---------- Extracted information ----------
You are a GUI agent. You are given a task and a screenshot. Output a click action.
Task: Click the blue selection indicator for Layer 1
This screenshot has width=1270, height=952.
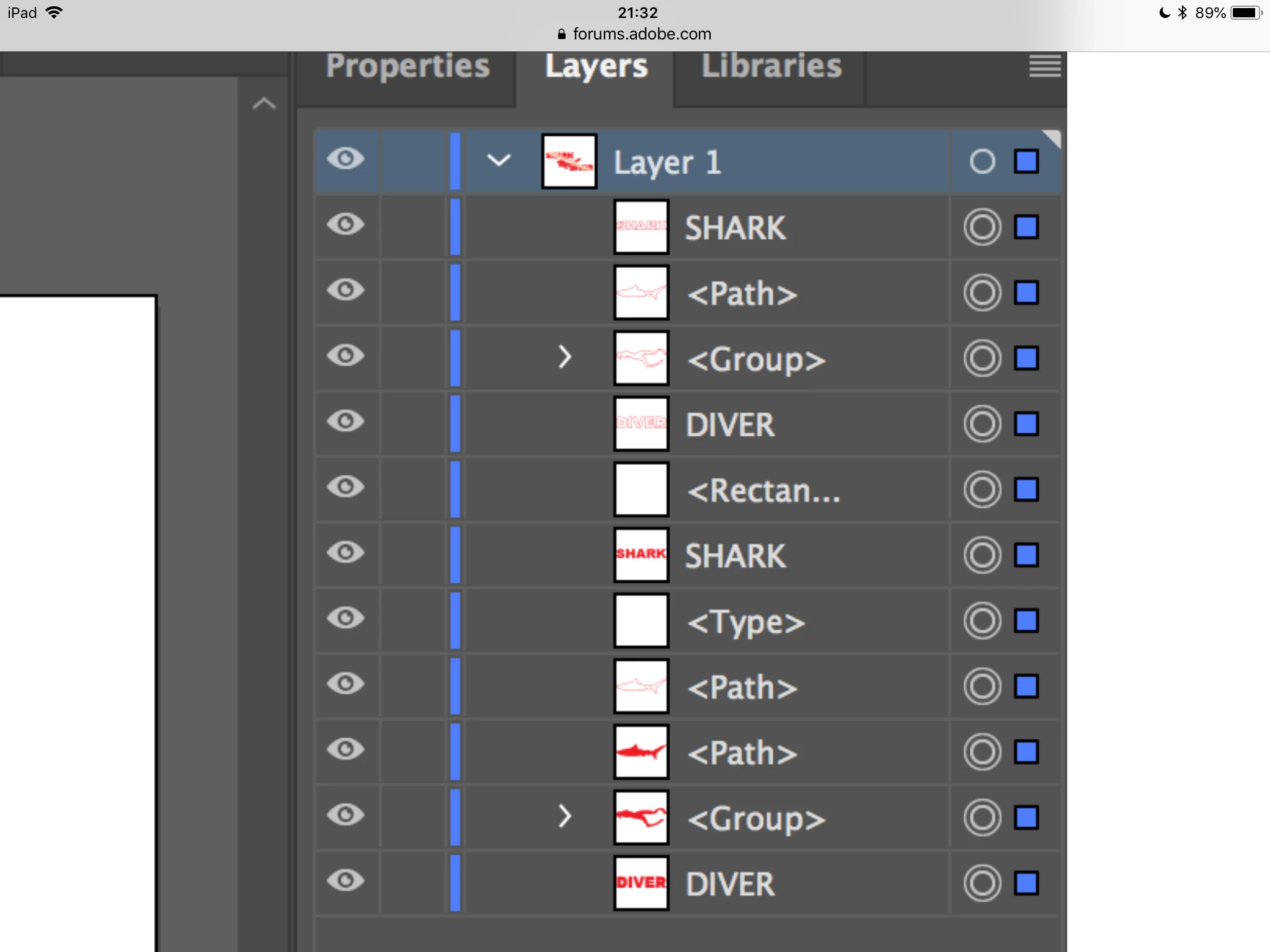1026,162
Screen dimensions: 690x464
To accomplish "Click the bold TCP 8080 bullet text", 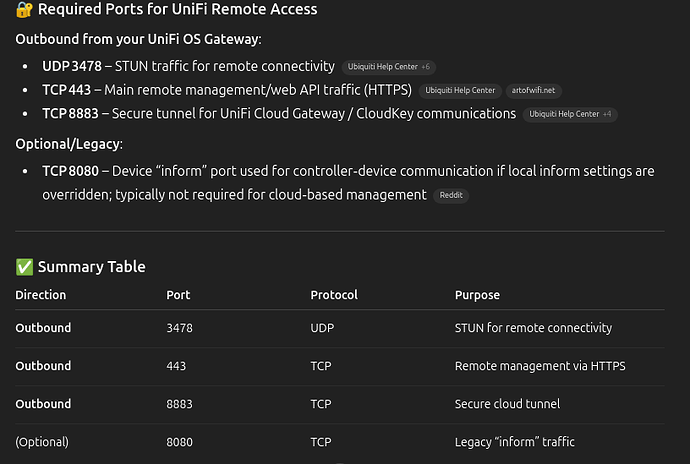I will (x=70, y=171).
----------
Copy in full each line of the records above that contains the string "screenshot".

You are a GUI agent. You are given a task and a screenshot. Output a click action.
This screenshot has width=1270, height=952.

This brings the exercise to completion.